### Text excerpt
>> begin

There may be different power electronic circuits that may be used for this voltage source inverter.
And on this side on the output side, we will have variable voltage and variable frequency obtained
by controlling this voltage source inverter. Now, this variable voltage and
variable frequency is going to do the speed torque control of the induction motor.
Next application area is in DC-to-DC conversion for SMPS applications. SMPS,
you use it in your computers and you also use it for different charging applications and
different appliances we require switch mode power conversions. Now this one is the SMPS
that you see inside your desktop computers. You might have seen it if you happen to open your
computer. So, what it contains inside is first the rectification stage, it rectifies AC to DC
and then it has the DC-to-DC power conversion stage. Now, our computers need 12 volts,
5 volts, 3.3 volts and so forth. And so, all these different voltages are produced
or obtained by using the DC-to-DC converters. Further these are chargers of your phone chargers
and laptop chargers they are available in various power ranges, usually these are of small power
range from your few watts to maybe up to 30, 40 or below 100 watt these chargers are available,
the chargers and different adapters we keep on using it in our everyday life
and this also contains power electronic converters basically your DC-to-DC converters inside them.

>> end

### Raw data
>> begin

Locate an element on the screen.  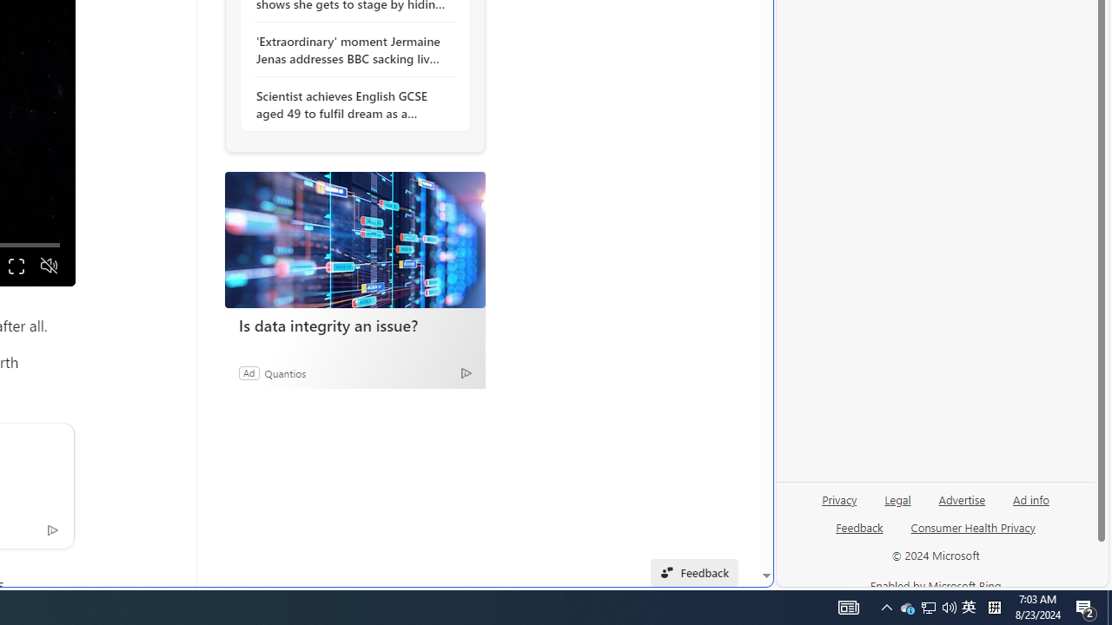
'Ad info' is located at coordinates (1030, 506).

>> end

### Written tasks
[A] Please copy the power electronics passage from "There may be" to "the induction motor.".
[B] According to the power electronics passage, what two stages does the SMPS inside a desktop computer contain?
[C] Write the next part of the power electronics passage, starting after its last sentence.

### Answers to the problems
[A]
There may be different power electronic circuits that may be used for this voltage source inverter.
And on this side on the output side, we will have variable voltage and variable frequency obtained
by controlling this voltage source inverter. Now, this variable voltage and
variable frequency is going to do the speed torque control of the induction motor.

[B] A rectification stage that converts AC to DC, followed by a DC-to-DC power conversion stage.

[C]
The DC-to-DC converters it is not that that they are needed only for small power levels,
they can also be needed for high power levels in the range of few kilowatts. So, this
is the picture of a server and servers they also need DC power and their power
requirements are higher in the range of kilowatt limits. So, there we have to design DC to DC
converter in the range of kilowatt levels. Further these are pictures of your inverters
in UPS that comes under your DC to AC power conversion. Now, these inverters you may be
having at your home also. These are also made in various power levels for your home application,
it may be a kilowatt or a few kilowatts and for industrial drives application the same
inverter may be much higher level of up to 100 kilowatts or even higher than that.
So, in various power ranges and voltage levels, your inverters DC to AC power conversion
is performed and the design of converters have to be accordingly. Then, these are pictures of UPS
uninterruptible power supply this also we keep on using in our everyday life. This is a picture of
the small UPS which you use for desktop computers usually in the range of 600 watts to 700 watts.
And then further these UPS can be of higher power levels also in kilowatt levels. So,
that can be used for according to the application in industries or in a
big area where you want to give an UPS, bigger UPS you require it in labs.
So, you will need big UPS. So, what I want to say is that, that this UPS
also contains DC to AC power conversion and also manufactured in various wide power ranges.
Further power electronics is also used for renewable energy applications. Renewable
energy like your solar and wind, they very much depend on power electronics for power generation.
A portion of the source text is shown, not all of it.